*** Input material

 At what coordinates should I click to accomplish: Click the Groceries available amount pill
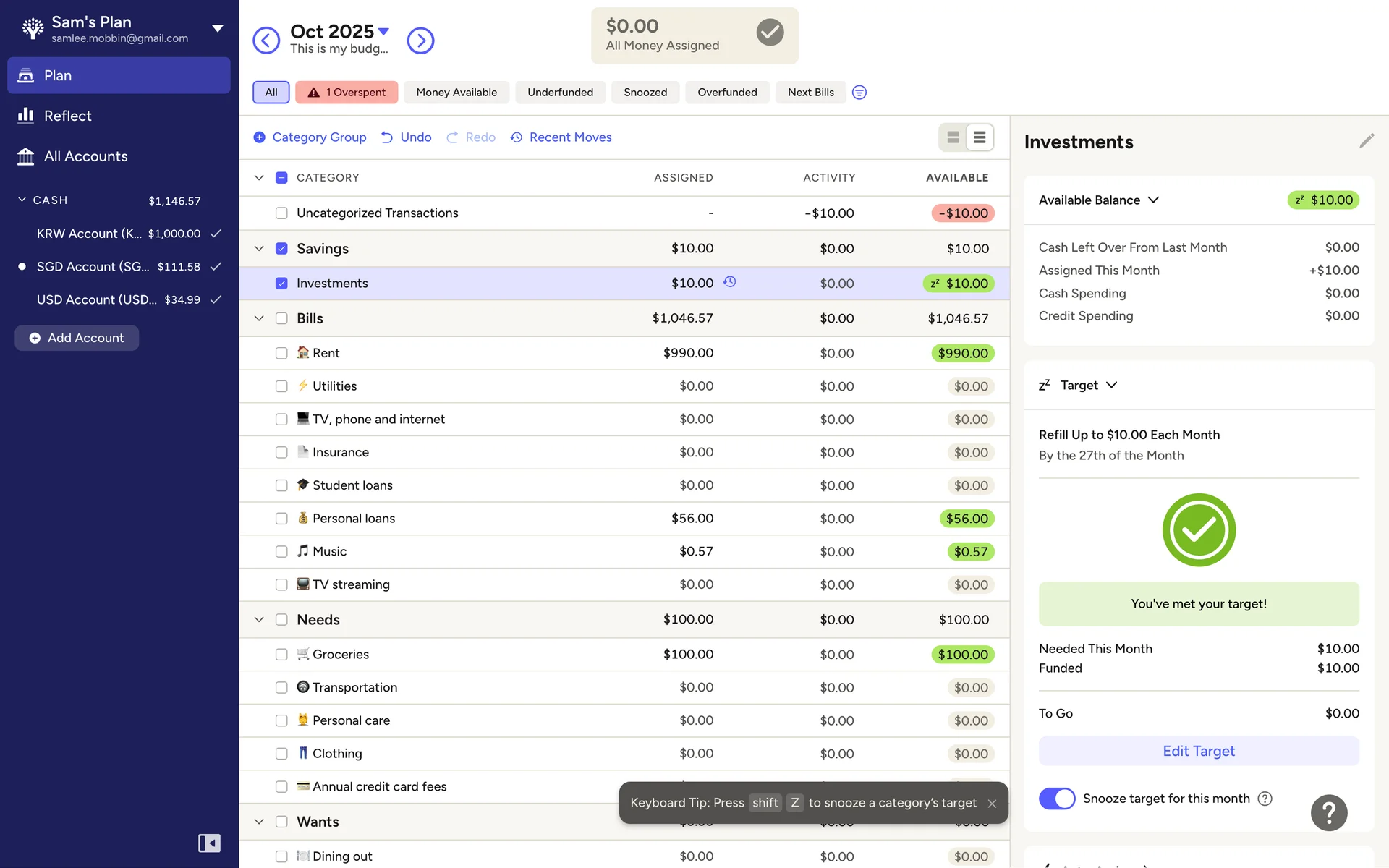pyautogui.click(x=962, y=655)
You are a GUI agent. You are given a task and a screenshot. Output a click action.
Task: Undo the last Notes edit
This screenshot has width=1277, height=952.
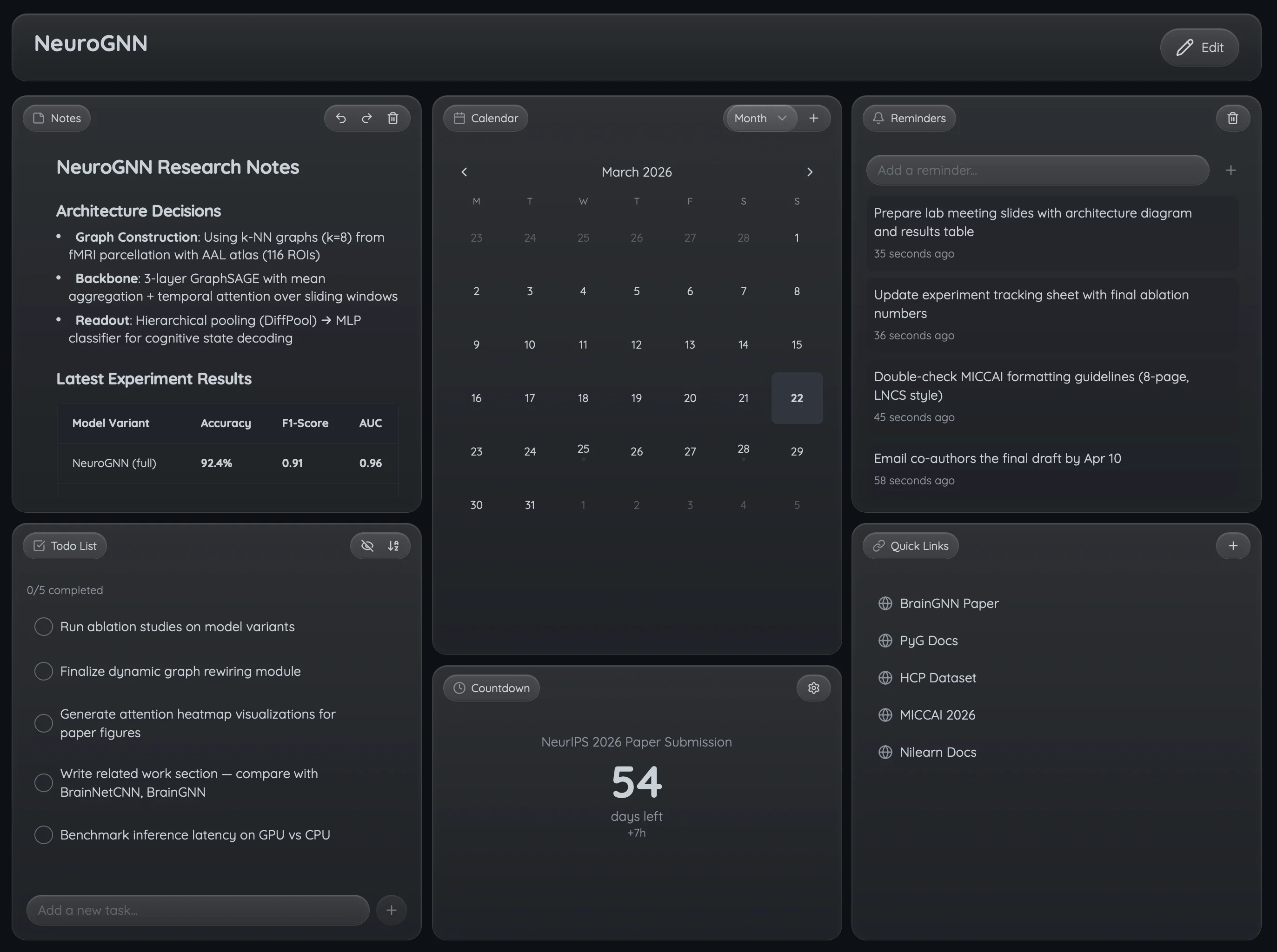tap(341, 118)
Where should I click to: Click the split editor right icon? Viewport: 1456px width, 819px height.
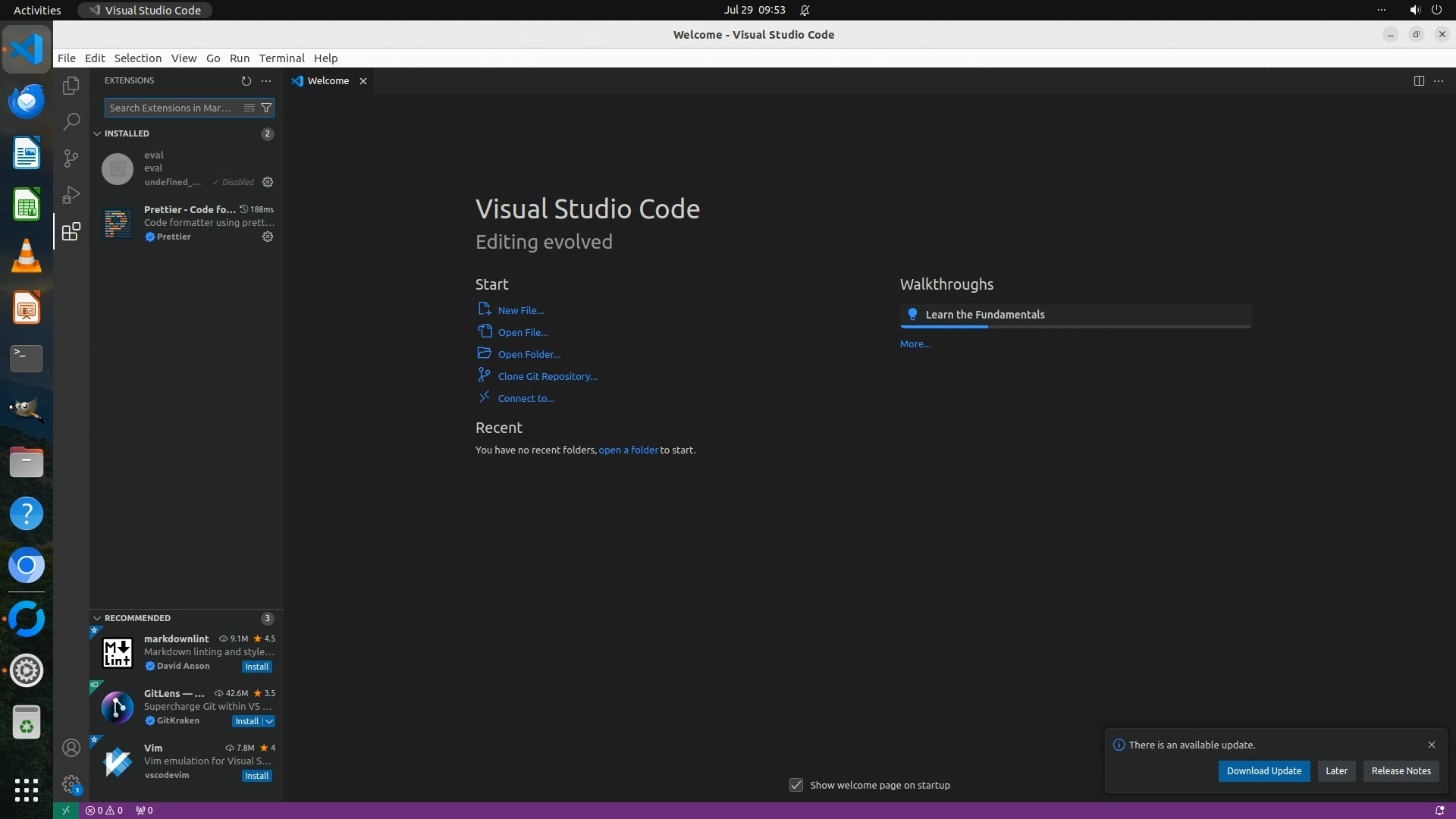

******

* [About this task] For the data above, return an exact copy that contains no pictures.

* [Output for this task]
 At what coordinates should I click to accomplish: Click the Groceries available amount pill
pyautogui.click(x=962, y=655)
You are a GUI agent. You are given a task and a screenshot. Output a click action.
Task: Undo the last Notes edit
This screenshot has width=1277, height=952.
tap(341, 118)
Where should I click to: Click the split editor right icon? Viewport: 1456px width, 819px height.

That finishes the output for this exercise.